*** Opening SOURCE MATERIAL ***

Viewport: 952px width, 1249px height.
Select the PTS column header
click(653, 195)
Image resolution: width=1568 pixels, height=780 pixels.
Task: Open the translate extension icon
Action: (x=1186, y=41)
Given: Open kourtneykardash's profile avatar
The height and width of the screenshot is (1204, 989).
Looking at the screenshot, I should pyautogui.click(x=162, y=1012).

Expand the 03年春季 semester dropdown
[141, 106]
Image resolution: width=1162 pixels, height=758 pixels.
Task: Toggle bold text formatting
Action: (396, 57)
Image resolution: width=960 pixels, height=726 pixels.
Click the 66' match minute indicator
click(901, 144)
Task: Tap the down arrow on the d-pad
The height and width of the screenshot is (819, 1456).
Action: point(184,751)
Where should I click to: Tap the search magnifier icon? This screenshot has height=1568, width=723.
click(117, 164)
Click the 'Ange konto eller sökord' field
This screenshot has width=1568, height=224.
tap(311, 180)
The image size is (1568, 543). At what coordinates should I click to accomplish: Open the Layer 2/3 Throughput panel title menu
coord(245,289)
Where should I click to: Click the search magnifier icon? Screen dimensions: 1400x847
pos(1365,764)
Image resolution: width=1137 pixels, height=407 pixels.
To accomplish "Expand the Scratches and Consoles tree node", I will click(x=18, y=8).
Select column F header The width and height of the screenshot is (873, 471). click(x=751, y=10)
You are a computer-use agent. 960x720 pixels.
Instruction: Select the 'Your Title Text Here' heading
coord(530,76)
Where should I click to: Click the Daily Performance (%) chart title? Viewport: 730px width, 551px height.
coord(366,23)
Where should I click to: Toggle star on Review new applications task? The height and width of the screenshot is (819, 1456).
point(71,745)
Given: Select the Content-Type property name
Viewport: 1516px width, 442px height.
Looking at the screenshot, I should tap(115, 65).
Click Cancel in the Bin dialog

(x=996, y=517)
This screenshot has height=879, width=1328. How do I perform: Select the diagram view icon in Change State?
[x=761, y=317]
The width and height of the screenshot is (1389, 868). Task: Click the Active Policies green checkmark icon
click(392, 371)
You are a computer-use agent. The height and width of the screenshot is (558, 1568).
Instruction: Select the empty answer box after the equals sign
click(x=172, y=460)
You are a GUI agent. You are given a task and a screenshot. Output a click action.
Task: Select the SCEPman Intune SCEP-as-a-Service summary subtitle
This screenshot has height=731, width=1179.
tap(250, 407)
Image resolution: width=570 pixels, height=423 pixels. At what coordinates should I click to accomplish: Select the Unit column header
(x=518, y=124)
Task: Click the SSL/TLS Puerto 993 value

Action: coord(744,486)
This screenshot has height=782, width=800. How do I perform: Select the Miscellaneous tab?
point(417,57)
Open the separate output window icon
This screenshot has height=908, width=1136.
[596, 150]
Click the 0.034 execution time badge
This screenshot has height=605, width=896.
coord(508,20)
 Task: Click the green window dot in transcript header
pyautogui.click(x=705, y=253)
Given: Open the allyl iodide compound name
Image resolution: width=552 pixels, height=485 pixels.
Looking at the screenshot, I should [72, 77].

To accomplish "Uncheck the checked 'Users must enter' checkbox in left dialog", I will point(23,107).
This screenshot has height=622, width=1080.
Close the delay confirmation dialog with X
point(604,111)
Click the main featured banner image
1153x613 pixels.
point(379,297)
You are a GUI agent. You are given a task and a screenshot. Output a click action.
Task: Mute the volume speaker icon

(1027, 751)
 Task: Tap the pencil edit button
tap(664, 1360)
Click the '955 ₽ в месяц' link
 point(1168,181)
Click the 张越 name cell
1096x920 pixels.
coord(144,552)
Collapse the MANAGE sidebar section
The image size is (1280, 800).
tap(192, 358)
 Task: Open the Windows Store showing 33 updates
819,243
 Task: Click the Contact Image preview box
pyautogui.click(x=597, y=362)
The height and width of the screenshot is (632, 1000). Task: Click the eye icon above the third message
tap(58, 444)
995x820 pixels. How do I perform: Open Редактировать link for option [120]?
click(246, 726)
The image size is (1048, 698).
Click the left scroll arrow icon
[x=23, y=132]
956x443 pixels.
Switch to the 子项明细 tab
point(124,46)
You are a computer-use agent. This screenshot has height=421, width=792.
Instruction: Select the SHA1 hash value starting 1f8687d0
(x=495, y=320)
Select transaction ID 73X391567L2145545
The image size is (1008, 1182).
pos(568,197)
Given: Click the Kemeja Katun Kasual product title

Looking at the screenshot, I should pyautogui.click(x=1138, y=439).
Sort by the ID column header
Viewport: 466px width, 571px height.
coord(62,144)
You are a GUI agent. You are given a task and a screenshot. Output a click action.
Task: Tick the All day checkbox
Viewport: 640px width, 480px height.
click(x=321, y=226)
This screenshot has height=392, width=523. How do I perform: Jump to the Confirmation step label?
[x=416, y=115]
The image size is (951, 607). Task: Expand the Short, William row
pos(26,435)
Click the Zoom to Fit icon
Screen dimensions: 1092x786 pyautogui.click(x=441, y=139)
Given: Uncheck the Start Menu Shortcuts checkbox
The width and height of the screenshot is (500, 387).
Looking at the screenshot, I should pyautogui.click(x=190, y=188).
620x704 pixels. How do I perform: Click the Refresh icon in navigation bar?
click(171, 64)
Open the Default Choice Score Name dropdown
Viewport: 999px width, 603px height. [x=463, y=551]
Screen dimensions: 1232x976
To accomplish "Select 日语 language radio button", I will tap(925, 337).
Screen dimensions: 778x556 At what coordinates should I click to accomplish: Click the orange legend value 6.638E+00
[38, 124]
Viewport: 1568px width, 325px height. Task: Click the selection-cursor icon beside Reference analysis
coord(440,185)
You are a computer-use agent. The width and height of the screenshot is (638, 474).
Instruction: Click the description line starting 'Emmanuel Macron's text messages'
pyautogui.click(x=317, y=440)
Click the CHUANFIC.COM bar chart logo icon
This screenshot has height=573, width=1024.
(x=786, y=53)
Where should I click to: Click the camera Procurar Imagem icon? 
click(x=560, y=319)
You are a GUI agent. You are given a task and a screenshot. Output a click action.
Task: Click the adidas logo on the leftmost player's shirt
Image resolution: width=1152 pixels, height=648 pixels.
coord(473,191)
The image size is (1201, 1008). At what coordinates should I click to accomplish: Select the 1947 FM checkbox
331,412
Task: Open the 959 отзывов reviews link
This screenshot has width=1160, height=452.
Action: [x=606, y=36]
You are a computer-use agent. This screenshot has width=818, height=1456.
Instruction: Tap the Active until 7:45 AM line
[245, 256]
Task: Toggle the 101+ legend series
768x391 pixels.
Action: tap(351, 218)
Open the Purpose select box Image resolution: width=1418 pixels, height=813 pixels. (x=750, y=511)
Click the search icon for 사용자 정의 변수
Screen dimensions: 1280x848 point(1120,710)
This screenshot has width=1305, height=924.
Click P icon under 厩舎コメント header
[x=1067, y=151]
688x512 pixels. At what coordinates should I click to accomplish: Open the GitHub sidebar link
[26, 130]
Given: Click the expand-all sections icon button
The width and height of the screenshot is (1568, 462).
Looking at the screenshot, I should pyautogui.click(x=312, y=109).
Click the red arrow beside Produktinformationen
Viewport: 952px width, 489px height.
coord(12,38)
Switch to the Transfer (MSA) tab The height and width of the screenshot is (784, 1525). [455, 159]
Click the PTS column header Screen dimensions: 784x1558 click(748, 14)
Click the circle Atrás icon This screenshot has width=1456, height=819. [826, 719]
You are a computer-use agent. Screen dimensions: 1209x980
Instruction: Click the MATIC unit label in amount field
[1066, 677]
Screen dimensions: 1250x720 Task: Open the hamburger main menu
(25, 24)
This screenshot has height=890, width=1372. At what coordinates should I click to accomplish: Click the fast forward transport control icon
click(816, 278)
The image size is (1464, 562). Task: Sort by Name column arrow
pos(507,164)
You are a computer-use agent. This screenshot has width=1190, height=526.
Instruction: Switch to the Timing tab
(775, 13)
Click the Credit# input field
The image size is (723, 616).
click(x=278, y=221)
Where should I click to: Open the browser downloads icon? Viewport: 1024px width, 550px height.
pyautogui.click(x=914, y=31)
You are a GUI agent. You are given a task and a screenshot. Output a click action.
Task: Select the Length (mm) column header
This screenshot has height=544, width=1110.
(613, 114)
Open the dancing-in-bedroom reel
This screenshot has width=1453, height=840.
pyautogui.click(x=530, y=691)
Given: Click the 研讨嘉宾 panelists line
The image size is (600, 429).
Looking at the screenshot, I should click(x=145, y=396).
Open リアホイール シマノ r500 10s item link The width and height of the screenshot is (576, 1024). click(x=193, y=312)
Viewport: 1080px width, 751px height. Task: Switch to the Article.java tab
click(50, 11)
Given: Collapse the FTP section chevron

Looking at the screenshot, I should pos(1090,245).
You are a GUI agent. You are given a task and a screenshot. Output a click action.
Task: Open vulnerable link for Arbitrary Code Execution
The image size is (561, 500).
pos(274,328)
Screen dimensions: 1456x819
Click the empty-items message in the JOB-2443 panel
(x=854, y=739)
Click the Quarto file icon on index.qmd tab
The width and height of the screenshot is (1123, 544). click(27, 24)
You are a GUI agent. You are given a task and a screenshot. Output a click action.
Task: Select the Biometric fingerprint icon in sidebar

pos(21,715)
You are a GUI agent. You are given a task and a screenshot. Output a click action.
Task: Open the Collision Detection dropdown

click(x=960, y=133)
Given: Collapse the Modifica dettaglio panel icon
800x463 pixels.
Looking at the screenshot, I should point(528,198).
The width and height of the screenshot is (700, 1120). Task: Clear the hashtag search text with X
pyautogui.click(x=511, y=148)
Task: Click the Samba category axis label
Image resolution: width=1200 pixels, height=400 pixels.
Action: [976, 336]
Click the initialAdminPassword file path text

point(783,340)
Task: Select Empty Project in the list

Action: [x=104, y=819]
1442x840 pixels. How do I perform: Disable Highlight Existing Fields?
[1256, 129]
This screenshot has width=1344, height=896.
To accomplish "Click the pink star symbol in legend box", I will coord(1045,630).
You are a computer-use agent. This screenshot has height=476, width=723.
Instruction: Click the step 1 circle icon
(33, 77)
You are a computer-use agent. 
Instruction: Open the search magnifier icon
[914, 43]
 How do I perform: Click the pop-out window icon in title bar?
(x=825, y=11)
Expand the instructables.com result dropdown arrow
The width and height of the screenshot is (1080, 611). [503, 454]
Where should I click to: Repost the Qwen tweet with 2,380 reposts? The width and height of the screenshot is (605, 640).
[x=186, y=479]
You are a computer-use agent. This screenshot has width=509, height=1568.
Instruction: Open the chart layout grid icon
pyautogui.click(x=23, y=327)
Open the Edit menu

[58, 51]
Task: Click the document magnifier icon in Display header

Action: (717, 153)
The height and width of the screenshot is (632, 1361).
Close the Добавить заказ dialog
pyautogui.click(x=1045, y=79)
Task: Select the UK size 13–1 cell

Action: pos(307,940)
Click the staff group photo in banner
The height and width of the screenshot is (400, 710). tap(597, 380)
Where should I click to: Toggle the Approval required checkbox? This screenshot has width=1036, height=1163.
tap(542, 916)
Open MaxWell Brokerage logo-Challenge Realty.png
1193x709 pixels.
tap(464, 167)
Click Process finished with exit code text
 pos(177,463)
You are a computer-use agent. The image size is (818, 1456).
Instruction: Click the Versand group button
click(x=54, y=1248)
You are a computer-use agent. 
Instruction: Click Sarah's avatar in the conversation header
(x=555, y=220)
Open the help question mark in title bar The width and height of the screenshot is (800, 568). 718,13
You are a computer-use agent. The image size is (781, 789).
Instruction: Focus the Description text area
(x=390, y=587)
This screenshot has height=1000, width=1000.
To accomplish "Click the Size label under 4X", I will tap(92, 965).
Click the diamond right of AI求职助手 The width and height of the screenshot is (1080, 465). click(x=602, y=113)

*** Closing SOURCE MATERIAL ***

Lines in the data that hold "Uncheck" must be located and copied.

• SOLUTION FOR THIS TASK:
To accomplish "Uncheck the checked 'Users must enter' checkbox in left dialog", I will point(23,107).
Given: Uncheck the Start Menu Shortcuts checkbox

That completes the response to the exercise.